■ **Brief**: Copy the items from the line containing "Click the word" through the end of the records, substituting "capture" for "screenshot" and leaving everything else unchanged.

■ **Data supplied**:
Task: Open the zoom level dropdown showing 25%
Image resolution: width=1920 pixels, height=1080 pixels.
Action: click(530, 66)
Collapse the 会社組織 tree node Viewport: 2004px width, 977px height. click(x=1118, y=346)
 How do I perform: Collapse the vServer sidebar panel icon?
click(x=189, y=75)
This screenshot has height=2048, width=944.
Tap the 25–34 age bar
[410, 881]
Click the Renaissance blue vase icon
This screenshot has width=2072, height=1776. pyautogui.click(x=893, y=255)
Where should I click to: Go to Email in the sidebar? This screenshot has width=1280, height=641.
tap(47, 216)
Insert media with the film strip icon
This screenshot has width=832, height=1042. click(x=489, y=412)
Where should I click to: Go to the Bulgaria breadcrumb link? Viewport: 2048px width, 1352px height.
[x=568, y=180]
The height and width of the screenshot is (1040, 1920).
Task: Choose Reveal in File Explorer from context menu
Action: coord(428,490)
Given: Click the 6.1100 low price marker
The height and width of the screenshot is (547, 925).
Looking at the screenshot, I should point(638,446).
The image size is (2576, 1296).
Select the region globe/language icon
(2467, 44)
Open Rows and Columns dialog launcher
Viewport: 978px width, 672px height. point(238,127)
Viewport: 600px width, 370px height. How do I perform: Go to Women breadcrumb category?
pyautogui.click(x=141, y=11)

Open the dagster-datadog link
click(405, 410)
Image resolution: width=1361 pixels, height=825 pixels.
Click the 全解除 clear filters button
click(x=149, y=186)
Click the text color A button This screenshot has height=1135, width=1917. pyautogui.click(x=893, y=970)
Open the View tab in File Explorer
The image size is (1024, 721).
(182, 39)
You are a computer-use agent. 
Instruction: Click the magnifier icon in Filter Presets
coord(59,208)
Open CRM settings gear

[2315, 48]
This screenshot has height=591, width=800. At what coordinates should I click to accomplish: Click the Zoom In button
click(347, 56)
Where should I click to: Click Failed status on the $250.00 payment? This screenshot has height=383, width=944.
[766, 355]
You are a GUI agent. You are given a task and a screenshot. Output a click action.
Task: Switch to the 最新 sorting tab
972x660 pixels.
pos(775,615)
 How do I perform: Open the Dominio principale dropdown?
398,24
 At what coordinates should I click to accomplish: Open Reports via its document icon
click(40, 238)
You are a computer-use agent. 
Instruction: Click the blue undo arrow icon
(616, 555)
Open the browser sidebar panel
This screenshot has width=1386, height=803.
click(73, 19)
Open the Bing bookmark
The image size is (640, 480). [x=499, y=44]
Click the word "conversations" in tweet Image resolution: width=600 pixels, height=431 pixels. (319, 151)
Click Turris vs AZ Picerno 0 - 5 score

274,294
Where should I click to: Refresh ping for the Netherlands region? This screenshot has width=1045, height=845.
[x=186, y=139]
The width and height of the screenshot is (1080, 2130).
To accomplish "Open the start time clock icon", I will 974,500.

■ **Output of the exercise**:
Click the word "conversations" in tweet Image resolution: width=600 pixels, height=431 pixels. (319, 151)
Click Turris vs AZ Picerno 0 - 5 score

274,294
Where should I click to: Refresh ping for the Netherlands region? This capture has width=1045, height=845.
[x=186, y=139]
The width and height of the capture is (1080, 2130).
To accomplish "Open the start time clock icon", I will 974,500.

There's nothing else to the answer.